>>>>
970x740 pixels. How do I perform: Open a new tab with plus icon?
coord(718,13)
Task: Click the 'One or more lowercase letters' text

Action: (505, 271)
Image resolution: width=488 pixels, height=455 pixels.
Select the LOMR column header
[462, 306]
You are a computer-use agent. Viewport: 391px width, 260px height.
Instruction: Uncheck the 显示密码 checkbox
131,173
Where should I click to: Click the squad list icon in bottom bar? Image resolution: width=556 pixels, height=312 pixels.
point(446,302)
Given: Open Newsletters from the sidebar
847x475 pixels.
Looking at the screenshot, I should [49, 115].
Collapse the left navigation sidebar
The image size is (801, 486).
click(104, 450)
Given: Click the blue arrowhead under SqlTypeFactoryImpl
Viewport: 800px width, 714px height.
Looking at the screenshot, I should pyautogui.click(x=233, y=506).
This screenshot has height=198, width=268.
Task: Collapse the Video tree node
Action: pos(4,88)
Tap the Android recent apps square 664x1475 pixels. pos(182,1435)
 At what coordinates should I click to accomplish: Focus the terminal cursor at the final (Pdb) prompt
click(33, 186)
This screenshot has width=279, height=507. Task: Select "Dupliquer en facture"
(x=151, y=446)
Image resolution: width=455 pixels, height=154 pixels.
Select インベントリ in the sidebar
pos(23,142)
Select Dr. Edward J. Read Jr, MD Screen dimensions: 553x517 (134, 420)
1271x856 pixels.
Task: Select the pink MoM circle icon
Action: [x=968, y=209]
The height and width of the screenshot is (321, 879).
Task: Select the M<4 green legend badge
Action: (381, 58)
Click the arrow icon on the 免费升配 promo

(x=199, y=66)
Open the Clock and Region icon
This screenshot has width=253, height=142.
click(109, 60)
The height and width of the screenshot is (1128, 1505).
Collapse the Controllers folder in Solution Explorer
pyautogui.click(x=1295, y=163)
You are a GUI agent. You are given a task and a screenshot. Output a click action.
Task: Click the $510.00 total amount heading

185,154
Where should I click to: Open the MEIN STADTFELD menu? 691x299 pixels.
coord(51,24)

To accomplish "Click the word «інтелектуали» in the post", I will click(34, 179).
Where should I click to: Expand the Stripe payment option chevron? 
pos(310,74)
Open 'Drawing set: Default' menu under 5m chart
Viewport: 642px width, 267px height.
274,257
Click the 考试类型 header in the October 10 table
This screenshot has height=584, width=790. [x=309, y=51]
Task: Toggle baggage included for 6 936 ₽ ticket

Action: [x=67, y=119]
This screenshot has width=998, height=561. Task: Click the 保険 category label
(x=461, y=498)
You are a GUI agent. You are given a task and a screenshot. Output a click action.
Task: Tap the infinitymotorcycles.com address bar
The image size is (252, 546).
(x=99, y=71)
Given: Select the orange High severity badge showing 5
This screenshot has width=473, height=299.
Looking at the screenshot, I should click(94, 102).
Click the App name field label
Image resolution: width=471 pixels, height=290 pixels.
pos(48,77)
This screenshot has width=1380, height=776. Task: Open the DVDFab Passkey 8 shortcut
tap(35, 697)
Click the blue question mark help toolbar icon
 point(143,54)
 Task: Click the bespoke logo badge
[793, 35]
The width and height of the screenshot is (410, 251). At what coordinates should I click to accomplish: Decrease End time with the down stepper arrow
<<<<
WHAT IS REQUIRED: Look through the entries above and quote exactly the lines from the line with "847x475 pixels." to the line with "Tap the Android", counting both of those lines.

THE COMPLETED TASK:
847x475 pixels.
Looking at the screenshot, I should [49, 115].
Collapse the left navigation sidebar
The image size is (801, 486).
click(104, 450)
Given: Click the blue arrowhead under SqlTypeFactoryImpl
Viewport: 800px width, 714px height.
Looking at the screenshot, I should pyautogui.click(x=233, y=506).
This screenshot has height=198, width=268.
Task: Collapse the Video tree node
Action: pos(4,88)
Tap the Android recent apps square 664x1475 pixels. pos(182,1435)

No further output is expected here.